Aufgaben und Übungen |
[1] Welche Substantive stehen im Text zum Schulfrieden direkt hinter einer Form des Adjektivs „religiös“? Nenne alle.
[2] Um welche Art von Bewertung geht es laut dem Text zum Schulfrieden beim Schutz des Schulfriedens?
[3] Gib den Text zum Schulfrieden ab „Beim Schutz des“ bis einschließlich „dem Druck beteiligt.“ erneut wieder und benenne dabei „Lehrperson“ in „Lehrkraft“ um.

Beim Schutz des Schulfriedens geht es um eine alle Fakten eines Einzelfalles berücksichtigende Bewertung. Wird zum Beispiel in einer Schule eine religiöse Atmosphäre geschaffen und durch das Zeigen religiöser Symbole unterstützt, die bestimmte Schülerinnen und Schüler religiösem Druck zur Einhaltung religiöser Anforderungen aussetzt, liegt eine solche Situation vor. Das ist unabhängig davon, ob eine Lehrperson sich persönlich an dem Druck beteiligt.

Bereitgestellte Daten |
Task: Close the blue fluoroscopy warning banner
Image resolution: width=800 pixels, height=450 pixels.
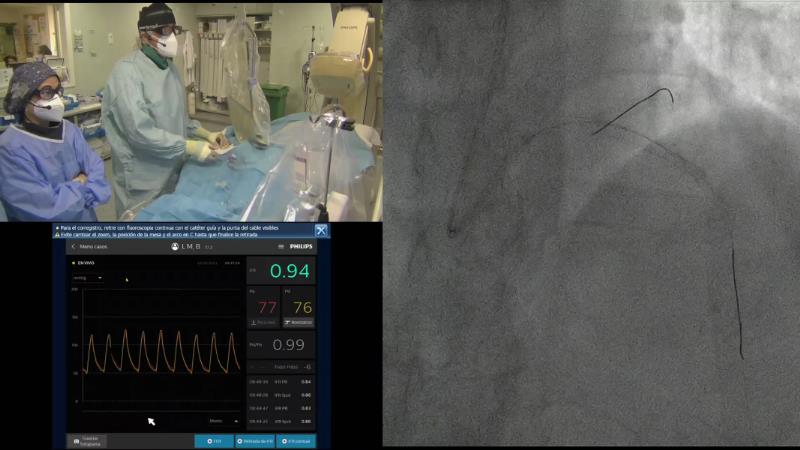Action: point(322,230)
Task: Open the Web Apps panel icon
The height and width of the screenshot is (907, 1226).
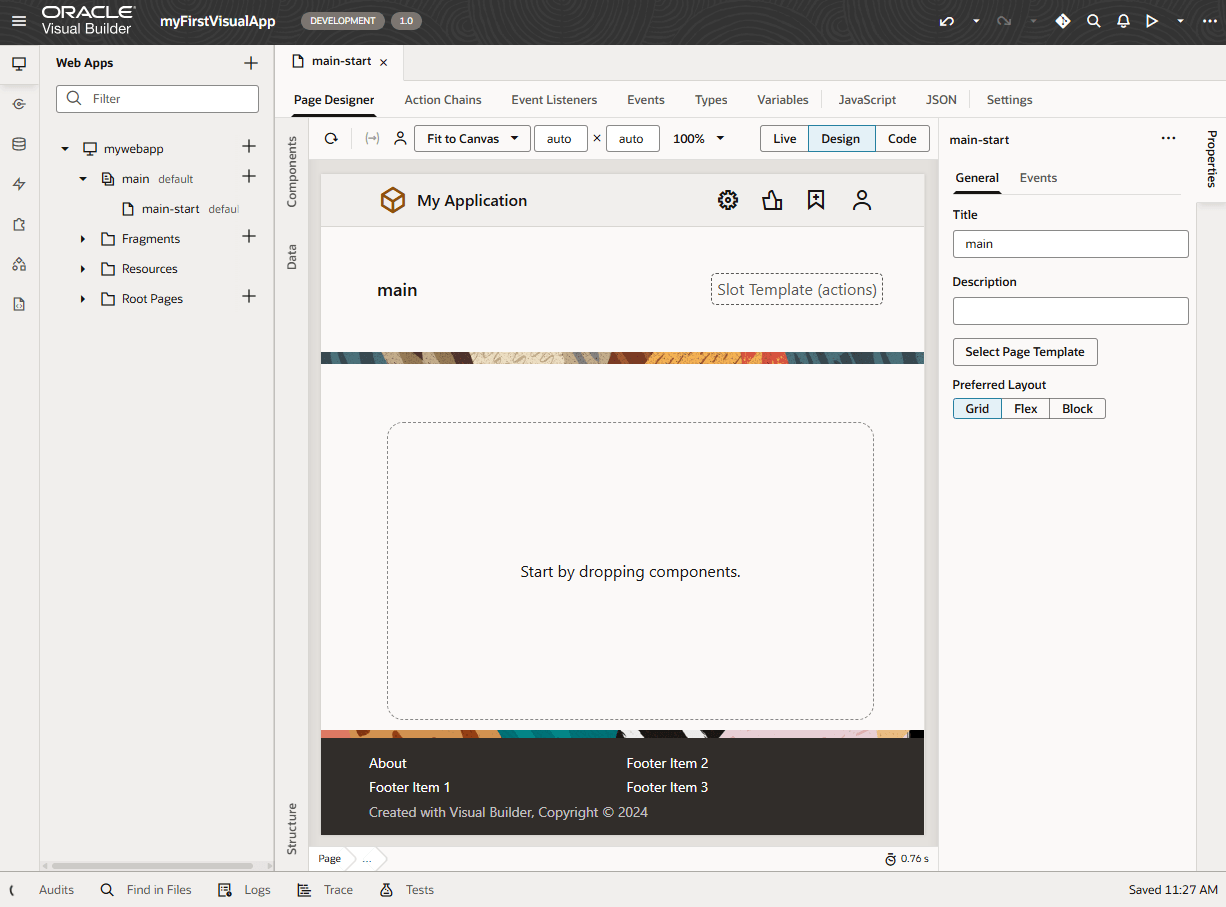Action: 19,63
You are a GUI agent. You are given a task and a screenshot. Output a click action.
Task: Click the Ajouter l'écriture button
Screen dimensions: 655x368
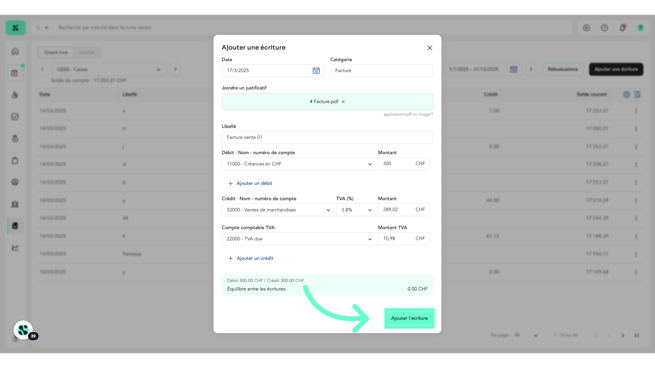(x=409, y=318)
==
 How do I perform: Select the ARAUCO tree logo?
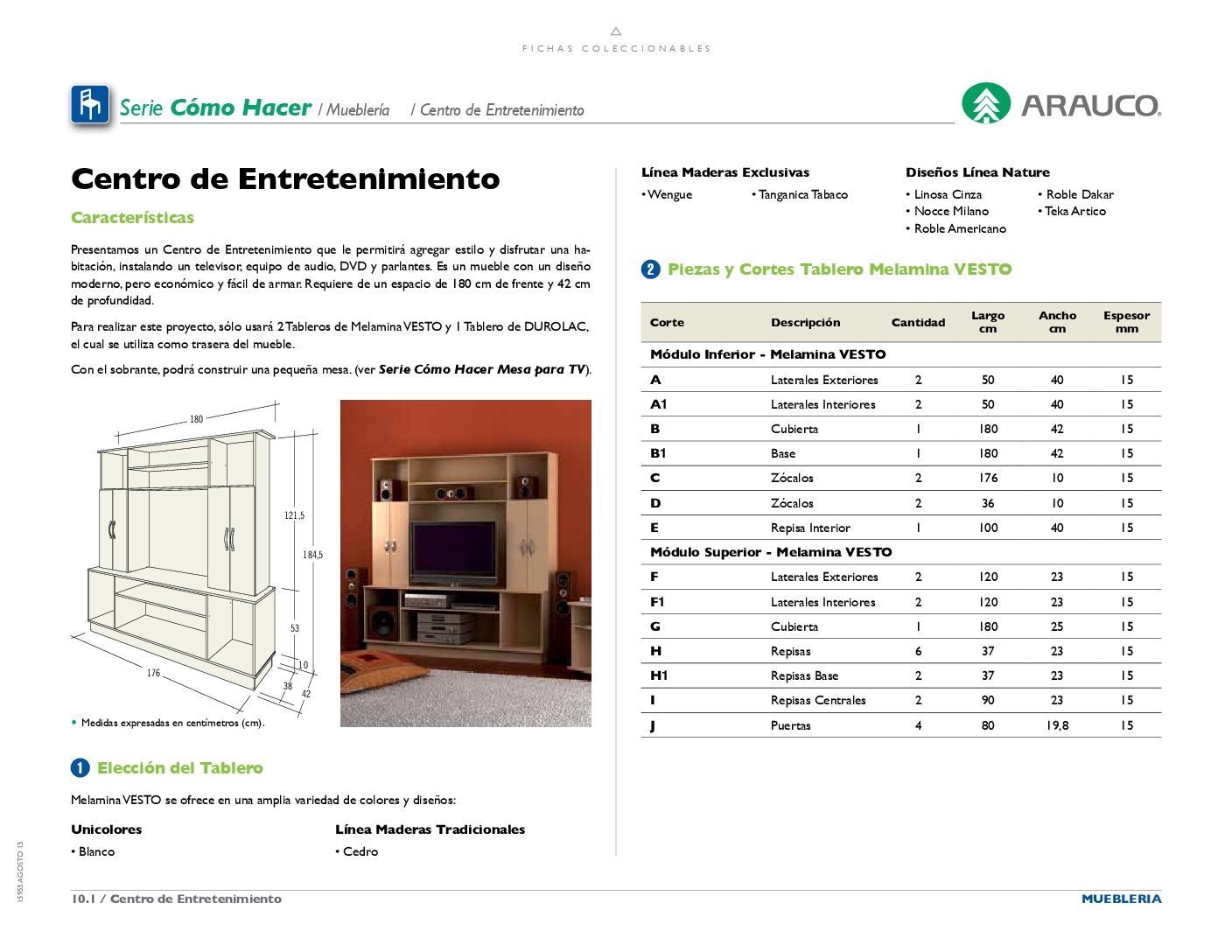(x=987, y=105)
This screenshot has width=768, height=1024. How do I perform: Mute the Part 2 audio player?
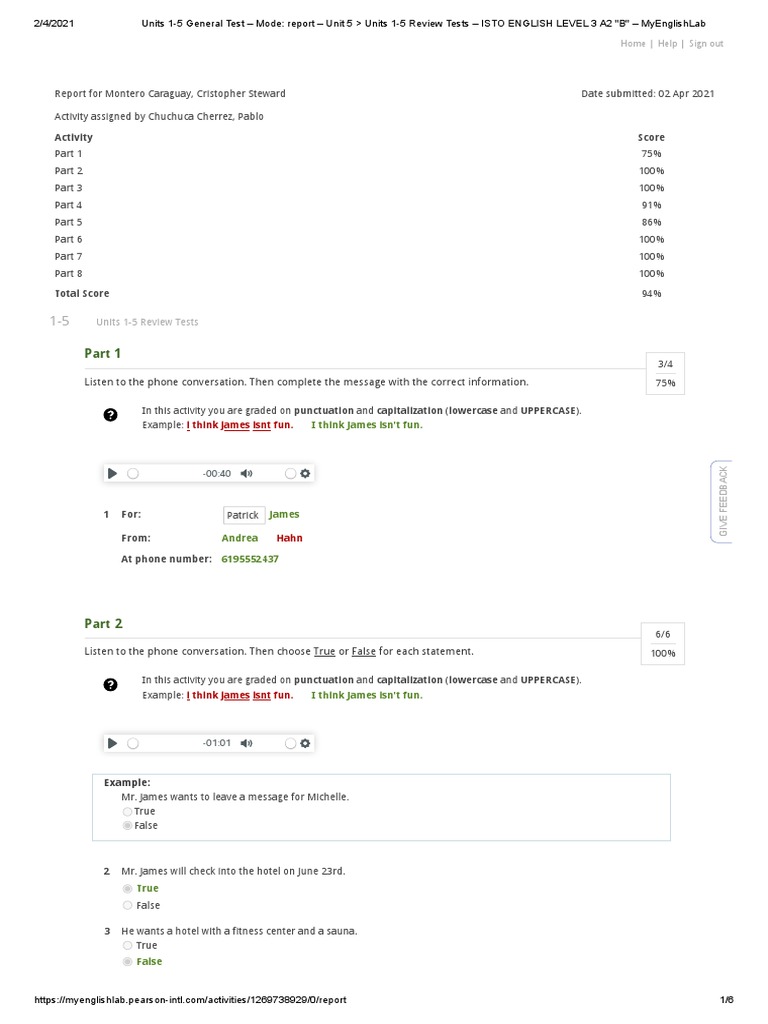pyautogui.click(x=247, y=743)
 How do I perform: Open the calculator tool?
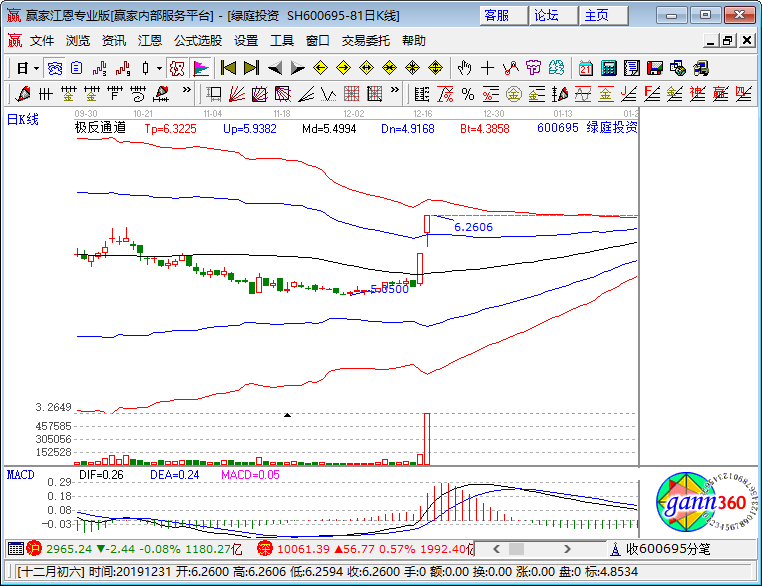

Lösungen je Aufgabe |
[1] Atmosphäre, Symbole, Druck, Anforderungen

[2] Um eine Bewertung, die alle Fakten eines Einzelfalles berücksichtigt.

[3]
Beim Schutz des Schulfriedens geht es um eine alle Fakten eines Einzelfalles berücksichtigende Bewertung. Wird zum Beispiel in einer Schule eine religiöse Atmosphäre geschaffen und durch das Zeigen religiöser Symbole unterstützt, die bestimmte Schülerinnen und Schüler religiösem Druck zur Einhaltung religiöser Anforderungen aussetzt, liegt eine solche Situation vor. Das ist unabhängig davon, ob eine Lehrkraft sich persönlich an dem Druck beteiligt.